#### Written request:
Copy the following lines verbatim, from the first one to the last.

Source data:
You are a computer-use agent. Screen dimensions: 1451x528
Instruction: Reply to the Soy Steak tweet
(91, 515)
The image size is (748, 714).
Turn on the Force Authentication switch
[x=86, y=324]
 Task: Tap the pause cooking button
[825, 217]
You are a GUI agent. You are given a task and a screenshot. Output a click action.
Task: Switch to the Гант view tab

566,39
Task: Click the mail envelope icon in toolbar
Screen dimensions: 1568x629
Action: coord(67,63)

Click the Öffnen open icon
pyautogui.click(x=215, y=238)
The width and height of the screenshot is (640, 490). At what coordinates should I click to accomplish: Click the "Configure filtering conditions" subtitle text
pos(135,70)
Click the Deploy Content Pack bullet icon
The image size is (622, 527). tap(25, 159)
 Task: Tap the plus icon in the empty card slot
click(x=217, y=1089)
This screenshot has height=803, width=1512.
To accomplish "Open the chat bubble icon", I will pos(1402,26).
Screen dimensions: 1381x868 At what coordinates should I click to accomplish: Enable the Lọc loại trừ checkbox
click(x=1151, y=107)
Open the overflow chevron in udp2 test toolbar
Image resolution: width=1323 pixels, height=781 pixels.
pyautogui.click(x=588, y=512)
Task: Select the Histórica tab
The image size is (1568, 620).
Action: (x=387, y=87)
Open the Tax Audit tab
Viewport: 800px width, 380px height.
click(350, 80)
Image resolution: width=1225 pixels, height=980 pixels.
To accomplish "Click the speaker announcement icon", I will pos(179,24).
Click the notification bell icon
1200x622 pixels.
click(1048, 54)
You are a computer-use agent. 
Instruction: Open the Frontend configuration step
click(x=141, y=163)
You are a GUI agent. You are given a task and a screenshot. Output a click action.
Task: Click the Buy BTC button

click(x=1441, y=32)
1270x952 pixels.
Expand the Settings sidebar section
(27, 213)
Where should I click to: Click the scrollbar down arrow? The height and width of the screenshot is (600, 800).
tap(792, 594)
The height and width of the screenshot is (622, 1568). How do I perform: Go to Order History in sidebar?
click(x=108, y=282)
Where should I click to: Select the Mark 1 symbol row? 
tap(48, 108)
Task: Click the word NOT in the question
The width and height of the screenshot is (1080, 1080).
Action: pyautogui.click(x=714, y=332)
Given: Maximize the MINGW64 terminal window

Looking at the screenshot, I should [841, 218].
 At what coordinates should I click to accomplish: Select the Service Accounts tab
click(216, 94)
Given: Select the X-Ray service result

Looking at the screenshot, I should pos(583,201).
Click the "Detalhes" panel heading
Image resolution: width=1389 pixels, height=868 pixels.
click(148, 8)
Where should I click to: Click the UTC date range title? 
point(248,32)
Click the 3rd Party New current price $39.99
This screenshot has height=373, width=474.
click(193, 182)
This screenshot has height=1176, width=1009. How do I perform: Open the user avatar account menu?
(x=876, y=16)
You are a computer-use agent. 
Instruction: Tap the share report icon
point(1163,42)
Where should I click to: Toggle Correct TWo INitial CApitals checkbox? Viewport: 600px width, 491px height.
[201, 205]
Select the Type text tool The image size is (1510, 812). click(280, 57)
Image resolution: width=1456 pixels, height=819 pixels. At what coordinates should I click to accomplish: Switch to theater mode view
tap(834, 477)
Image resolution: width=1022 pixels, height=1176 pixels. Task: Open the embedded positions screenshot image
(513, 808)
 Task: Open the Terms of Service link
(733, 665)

#### Solution for this problem:
You are a computer-use agent. Screen dimensions: 1451x528
Instruction: Reply to the Soy Steak tweet
(91, 515)
The image size is (748, 714).
Turn on the Force Authentication switch
[x=86, y=324]
 Task: Tap the pause cooking button
[825, 217]
You are a GUI agent. You are given a task and a screenshot. Output a click action.
Task: Switch to the Гант view tab

566,39
Task: Click the mail envelope icon in toolbar
Screen dimensions: 1568x629
Action: coord(67,63)

Click the Öffnen open icon
pyautogui.click(x=215, y=238)
The width and height of the screenshot is (640, 490). At what coordinates should I click to accomplish: Click the "Configure filtering conditions" subtitle text
pos(135,70)
Click the Deploy Content Pack bullet icon
The image size is (622, 527). tap(25, 159)
 Task: Tap the plus icon in the empty card slot
click(x=217, y=1089)
This screenshot has height=803, width=1512.
To accomplish "Open the chat bubble icon", I will pos(1402,26).
Screen dimensions: 1381x868 At what coordinates should I click to accomplish: Enable the Lọc loại trừ checkbox
click(x=1151, y=107)
Open the overflow chevron in udp2 test toolbar
Image resolution: width=1323 pixels, height=781 pixels.
pyautogui.click(x=588, y=512)
Task: Select the Histórica tab
The image size is (1568, 620).
Action: (x=387, y=87)
Open the Tax Audit tab
Viewport: 800px width, 380px height.
click(350, 80)
Image resolution: width=1225 pixels, height=980 pixels.
To accomplish "Click the speaker announcement icon", I will pos(179,24).
Click the notification bell icon
1200x622 pixels.
click(1048, 54)
You are a computer-use agent. 
Instruction: Open the Frontend configuration step
click(x=141, y=163)
You are a GUI agent. You are given a task and a screenshot. Output a click action.
Task: Click the Buy BTC button

click(x=1441, y=32)
1270x952 pixels.
Expand the Settings sidebar section
(27, 213)
Where should I click to: Click the scrollbar down arrow? The height and width of the screenshot is (600, 800).
tap(792, 594)
The height and width of the screenshot is (622, 1568). How do I perform: Go to Order History in sidebar?
click(x=108, y=282)
Where should I click to: Select the Mark 1 symbol row? 
tap(48, 108)
Task: Click the word NOT in the question
The width and height of the screenshot is (1080, 1080).
Action: pyautogui.click(x=714, y=332)
Given: Maximize the MINGW64 terminal window

Looking at the screenshot, I should [841, 218].
 At what coordinates should I click to accomplish: Select the Service Accounts tab
click(216, 94)
Given: Select the X-Ray service result

Looking at the screenshot, I should pos(583,201).
Click the "Detalhes" panel heading
Image resolution: width=1389 pixels, height=868 pixels.
click(148, 8)
Where should I click to: Click the UTC date range title? 
point(248,32)
Click the 3rd Party New current price $39.99
This screenshot has height=373, width=474.
click(193, 182)
This screenshot has height=1176, width=1009. How do I perform: Open the user avatar account menu?
(x=876, y=16)
You are a computer-use agent. 
Instruction: Tap the share report icon
point(1163,42)
Where should I click to: Toggle Correct TWo INitial CApitals checkbox? Viewport: 600px width, 491px height.
[201, 205]
Select the Type text tool The image size is (1510, 812). click(280, 57)
Image resolution: width=1456 pixels, height=819 pixels. At what coordinates should I click to accomplish: Switch to theater mode view
tap(834, 477)
Image resolution: width=1022 pixels, height=1176 pixels. Task: Open the embedded positions screenshot image
(513, 808)
 Task: Open the Terms of Service link
(733, 665)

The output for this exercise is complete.